>> begin

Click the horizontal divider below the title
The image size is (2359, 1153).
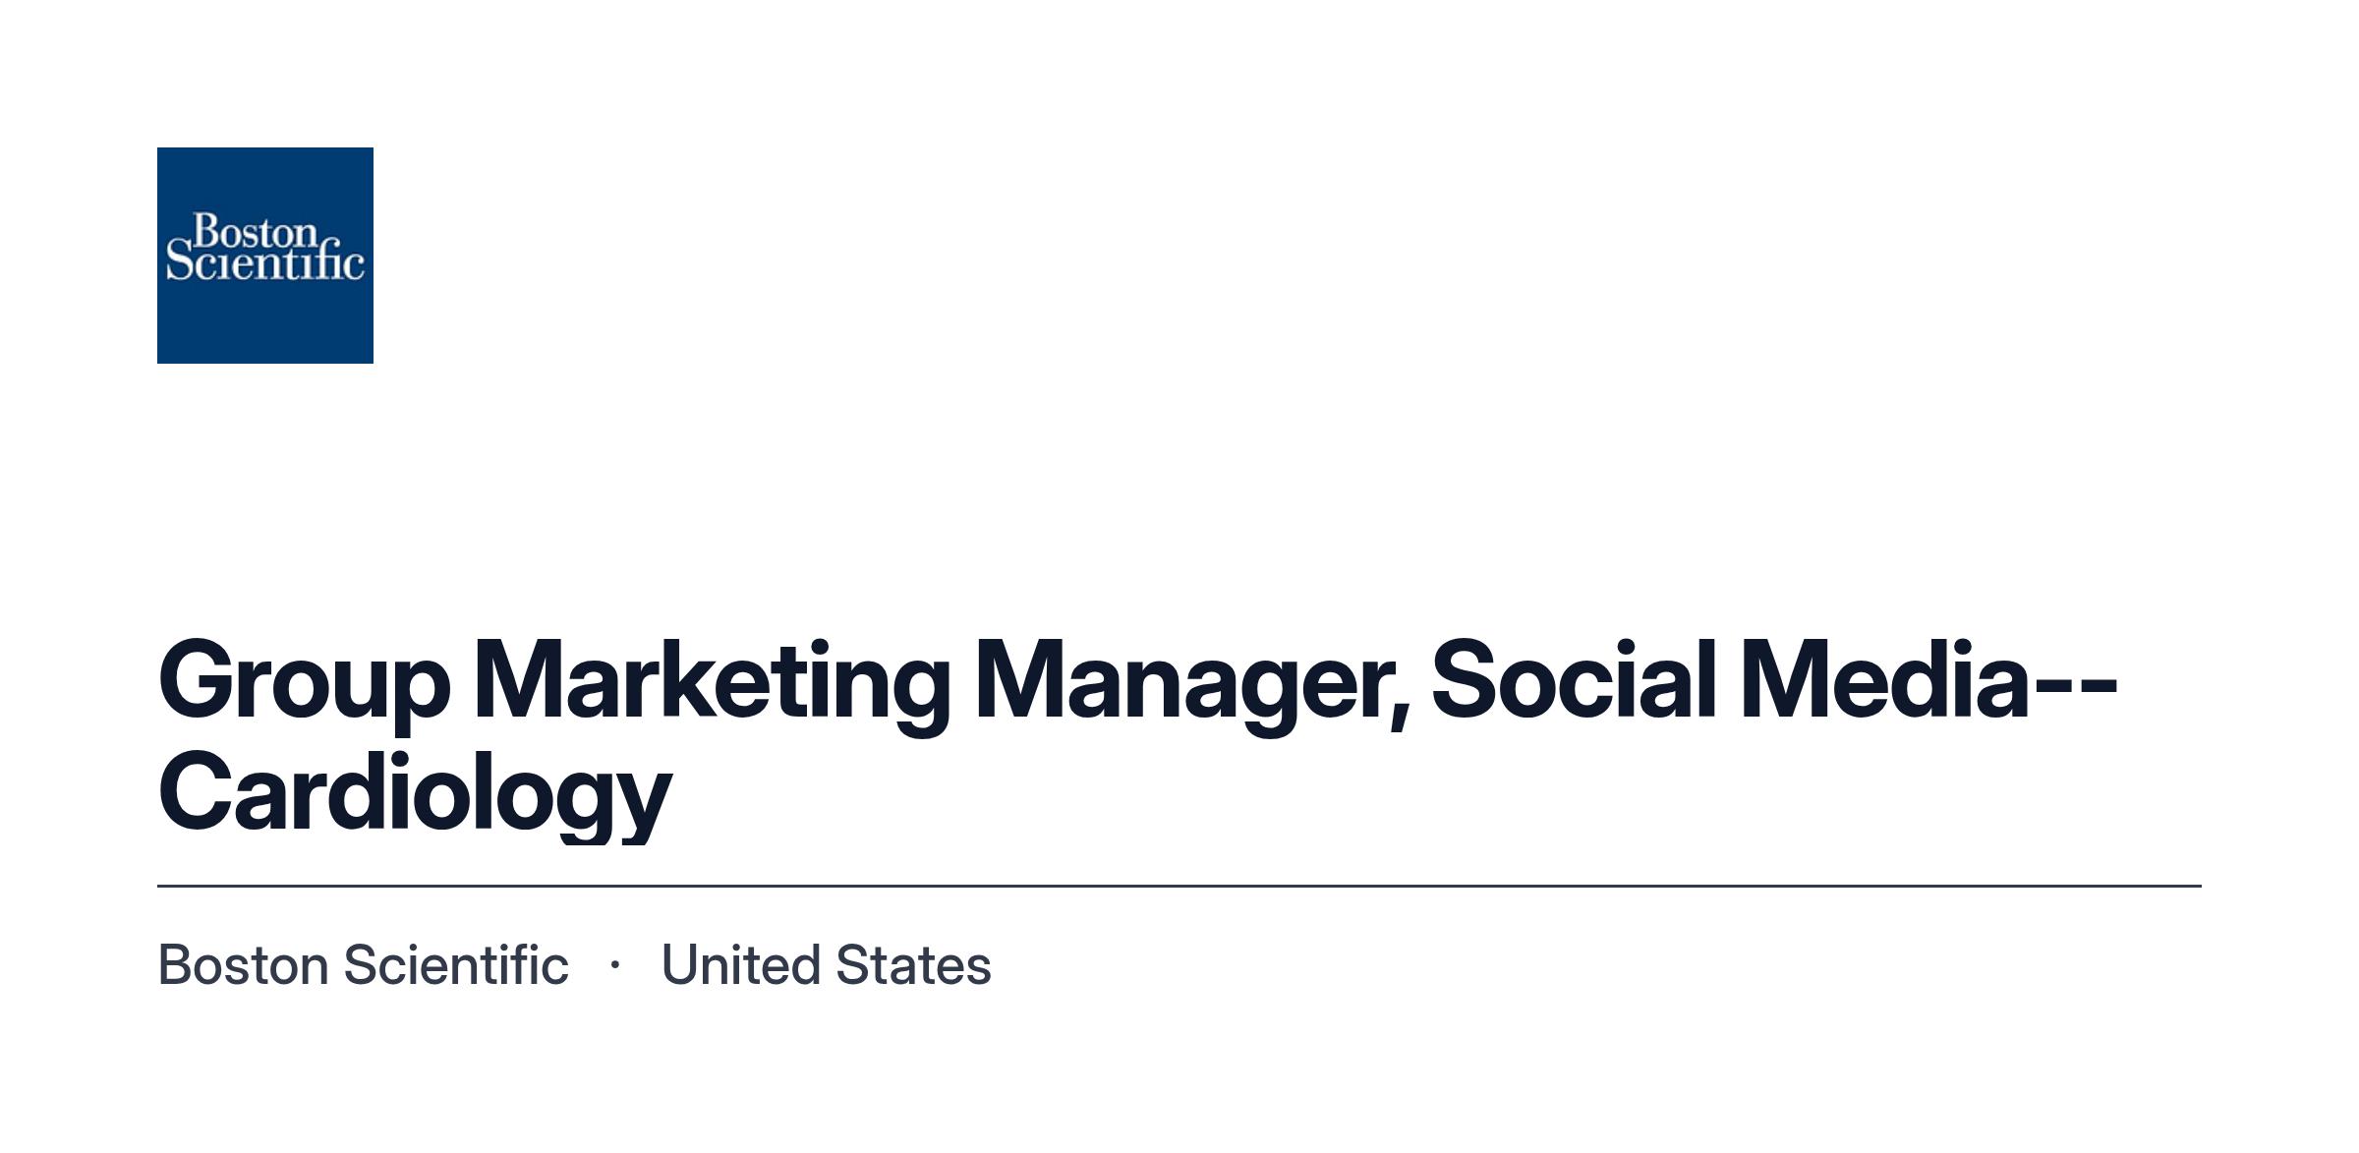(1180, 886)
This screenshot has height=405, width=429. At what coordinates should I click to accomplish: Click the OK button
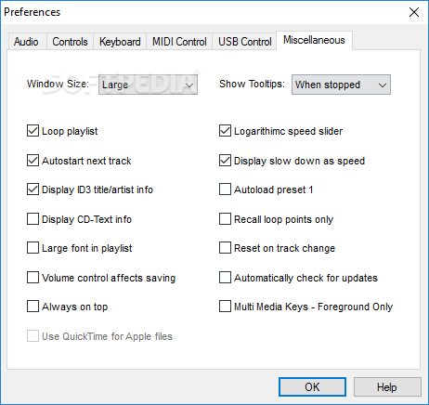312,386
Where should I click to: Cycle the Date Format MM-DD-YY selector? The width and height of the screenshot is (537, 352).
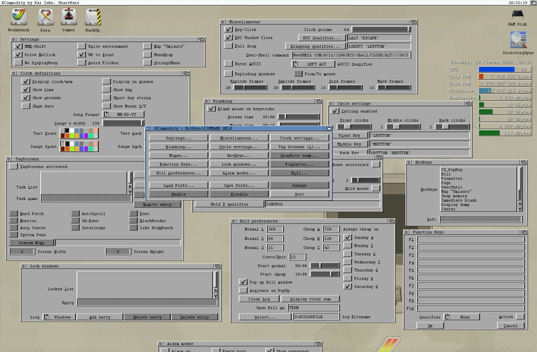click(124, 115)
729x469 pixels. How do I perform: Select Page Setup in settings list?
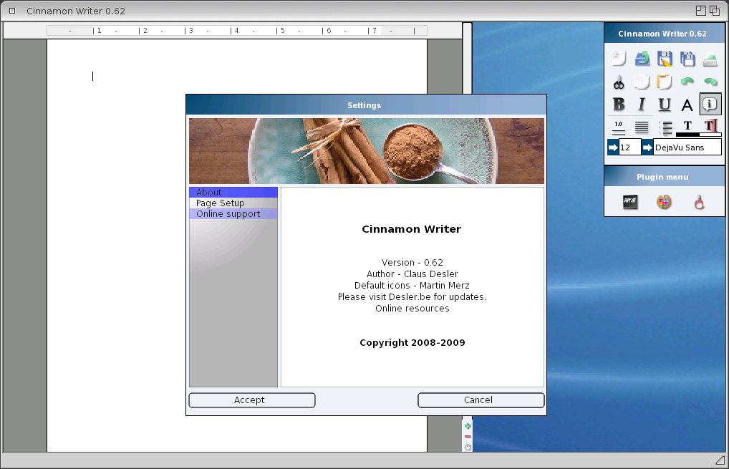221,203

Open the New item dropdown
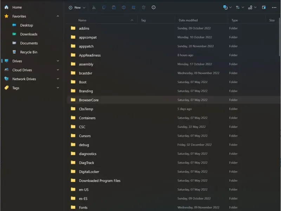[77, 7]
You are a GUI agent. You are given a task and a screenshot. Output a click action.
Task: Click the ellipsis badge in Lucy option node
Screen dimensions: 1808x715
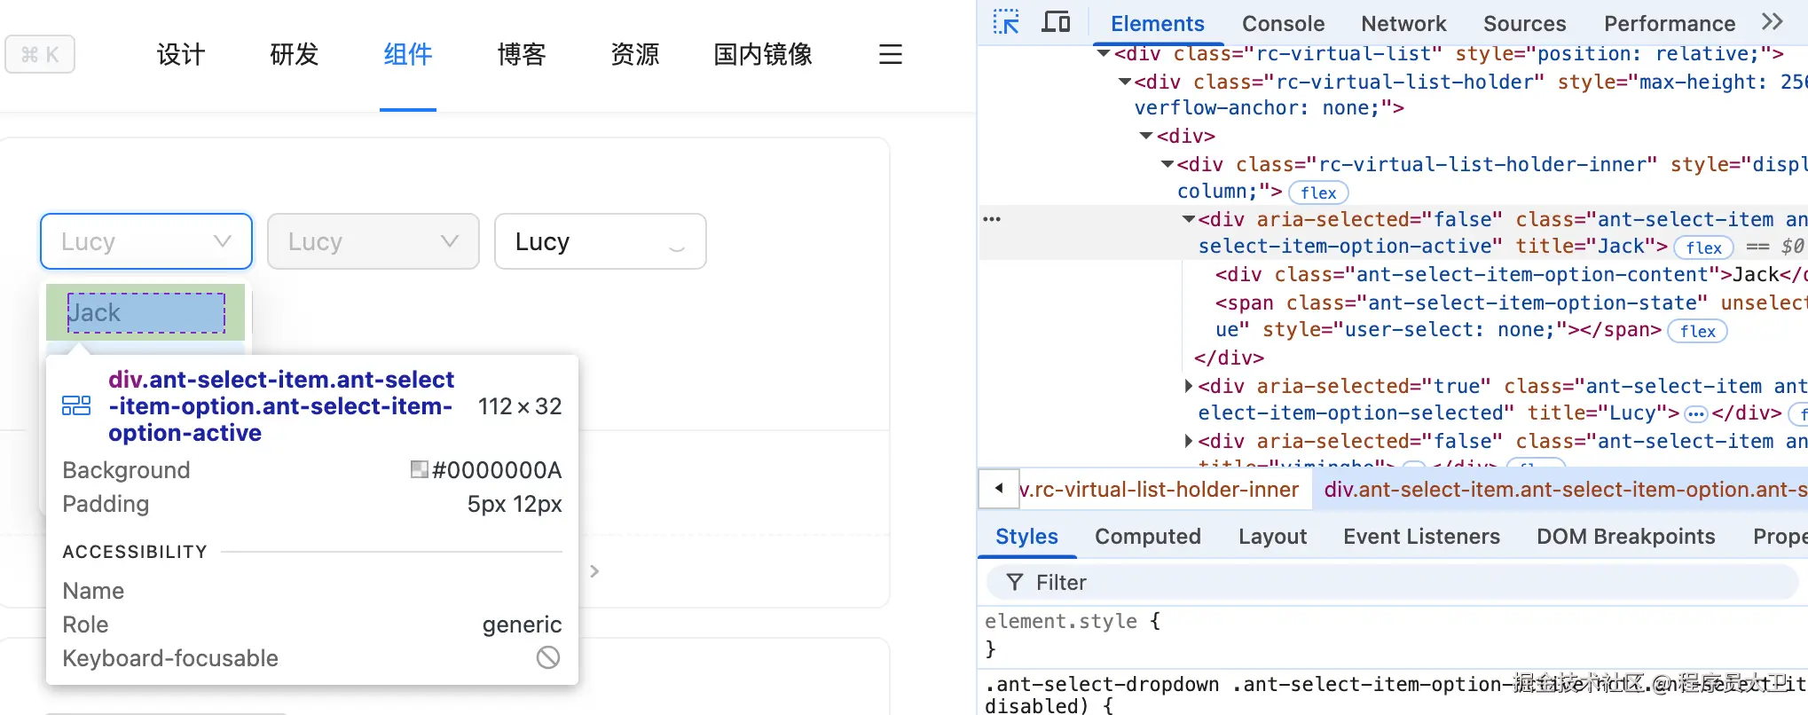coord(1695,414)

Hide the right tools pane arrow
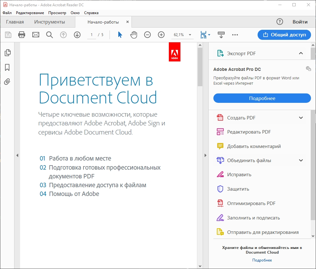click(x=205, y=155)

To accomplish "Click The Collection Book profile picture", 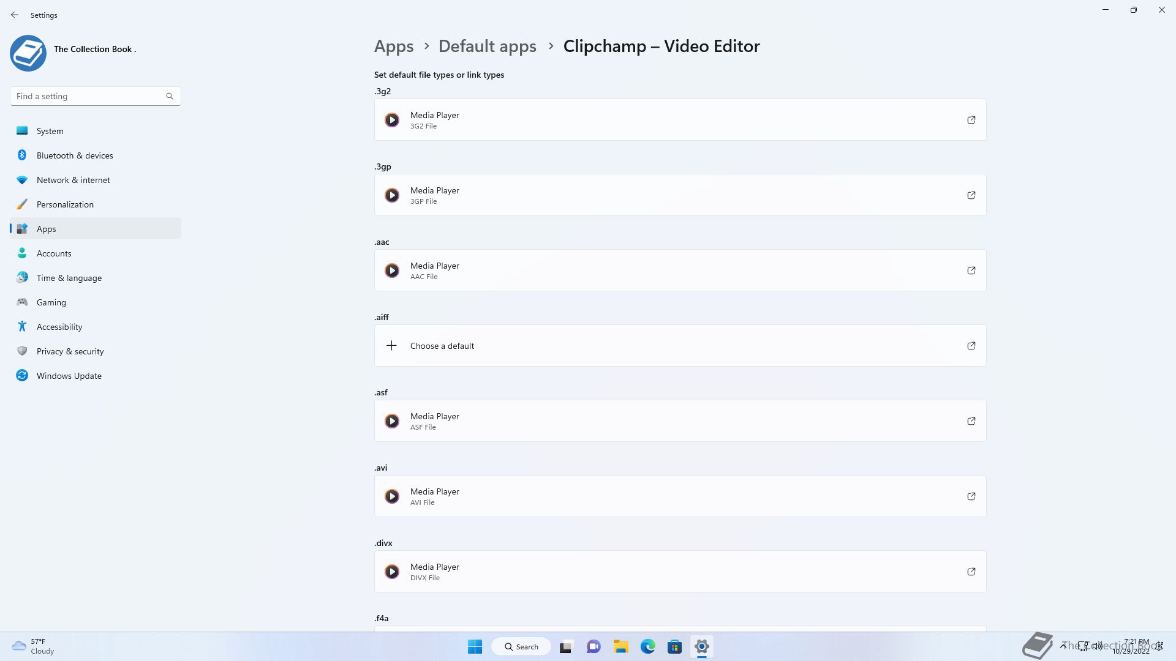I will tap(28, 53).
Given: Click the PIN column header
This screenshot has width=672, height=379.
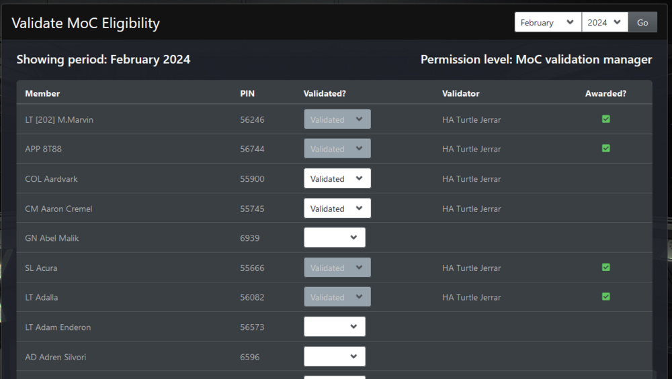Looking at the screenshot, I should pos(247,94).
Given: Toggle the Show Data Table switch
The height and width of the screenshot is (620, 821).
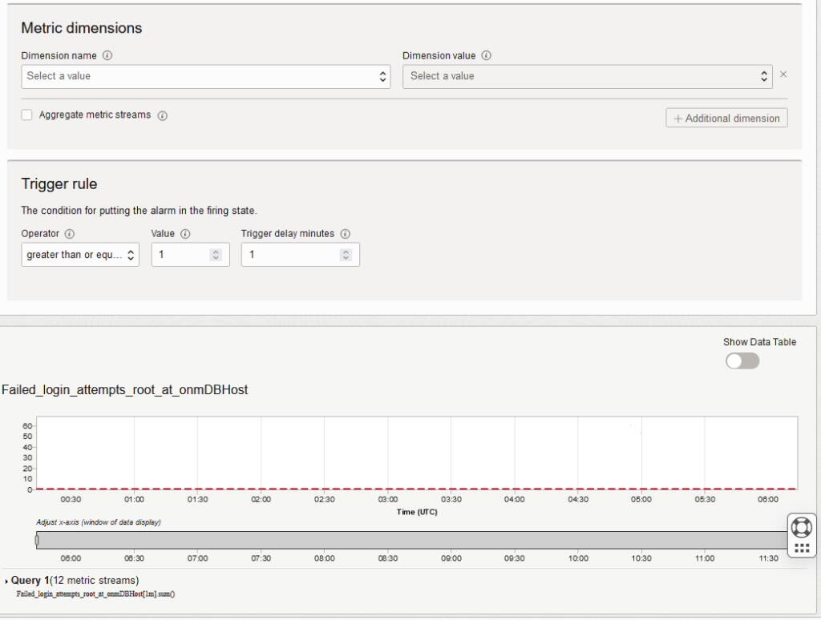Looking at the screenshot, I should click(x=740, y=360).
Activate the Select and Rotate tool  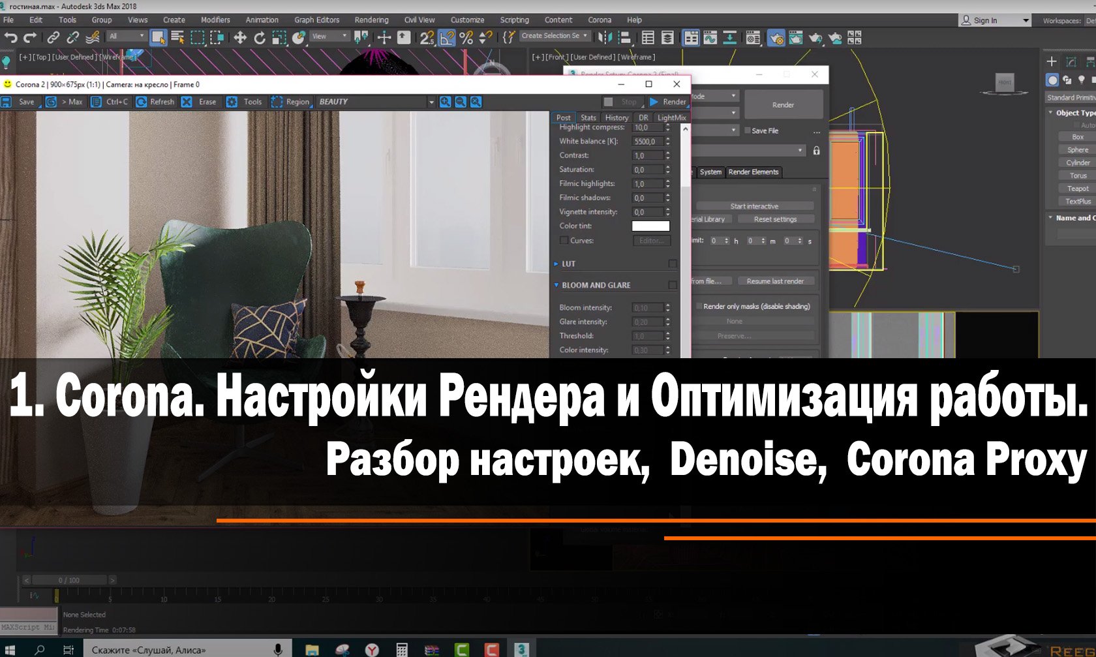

>> end

#### Written request:
Pull out every line above that contains the string "height", copying each one in full.

#### In response:
This screenshot has height=405, width=429. At what coordinates should I click to accomplish: Click the OK button
Where should I click to: Cycle the Date Format MM-DD-YY selector? The width and height of the screenshot is (537, 352).
This screenshot has width=672, height=379.
The height and width of the screenshot is (620, 821).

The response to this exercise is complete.